Не могу понять, что именно царапает меня в ее рассказе, не даёт поверить в чистоту ее намерений, несмотря на эту показную искренность, на новые краски, которыми опять заиграла их история. Еще не понимая сознанием почему, интуитивно чувствую — она врет. Где-то, сама не понимая, или наоборот, четко осознавая это. Врет и мне, и себе.
И я не должна вестись на эти не попытки склонить меня на свою сторону. Не должна.
Кристина же, в ответ на мой вопрос, продолжая смотреть на меня прямым и ясным взглядом, безапелляционно говорит:
— Да, спасла бы.
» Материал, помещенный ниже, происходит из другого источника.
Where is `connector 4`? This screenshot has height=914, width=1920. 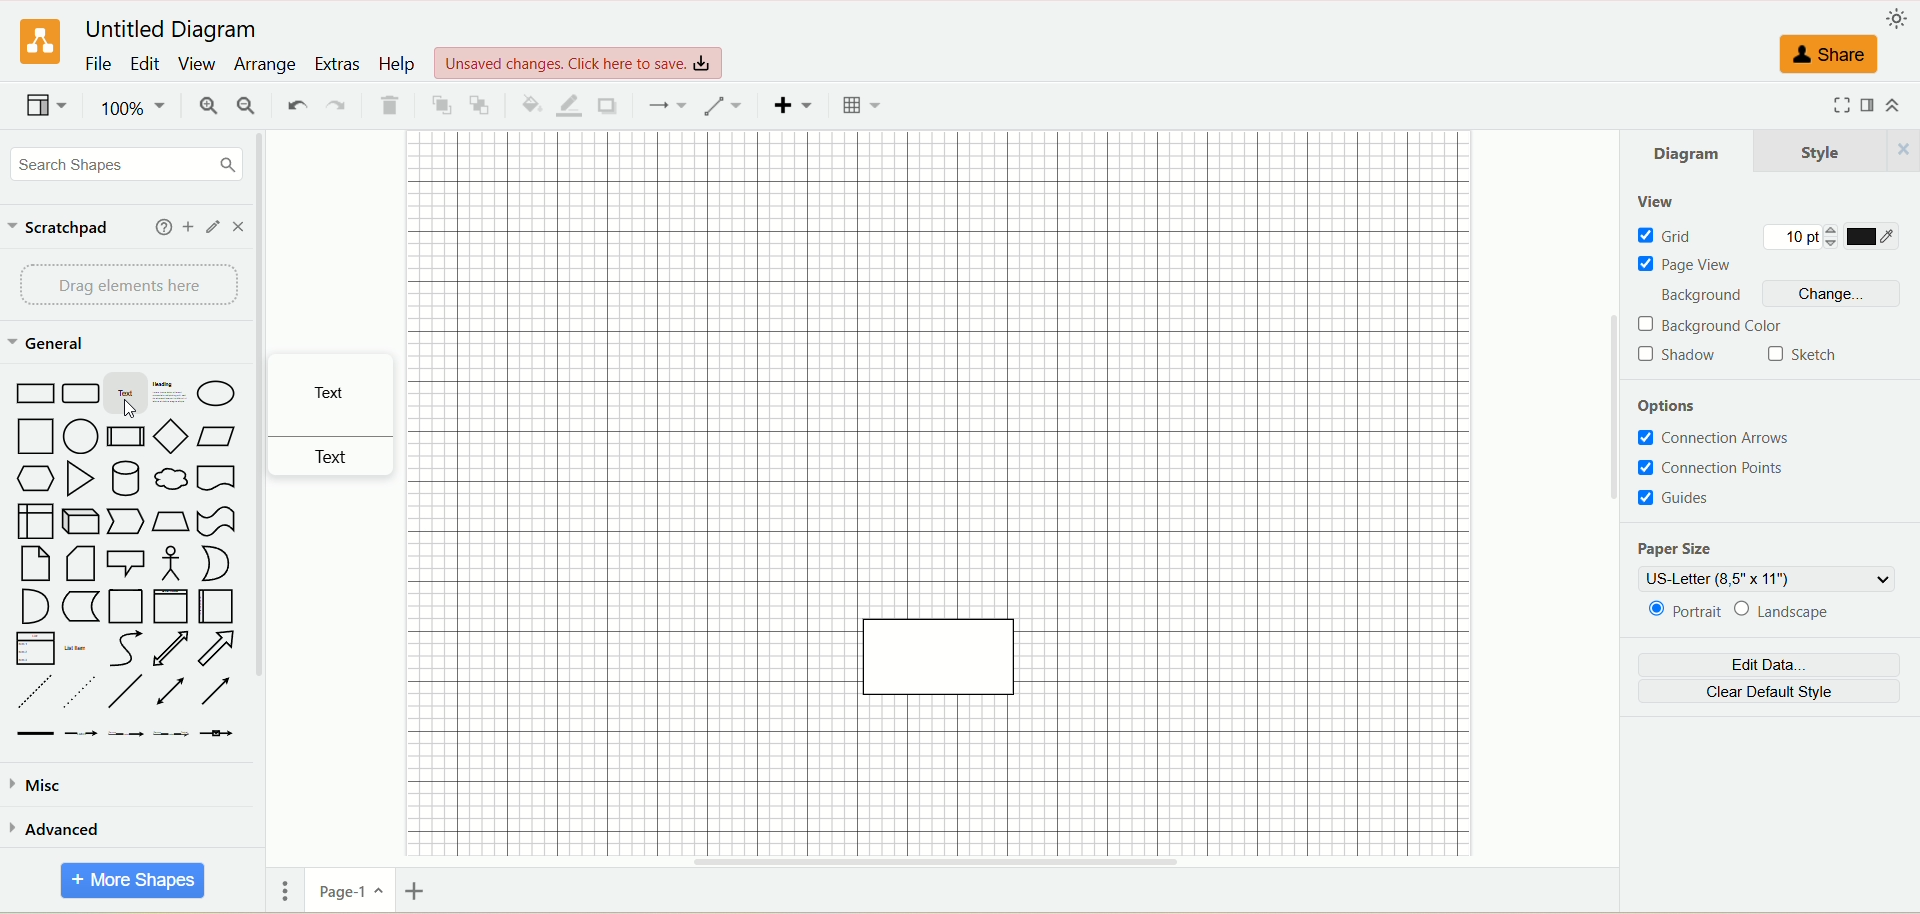
connector 4 is located at coordinates (172, 733).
Именно я. Потому что я — ее человек. А она — мой. Была… моим. Знаете, Полина Александровна, не тот человек — ваш, к кому вы идёте в моменты радости. А тот, к кому в соплях ползёте, когда вам пиздец. Вот вы можете про себя такое сказать? Что у вас есть тот, кому вы нужны, когда обосрались по-крупному? Есть такие люди у вас?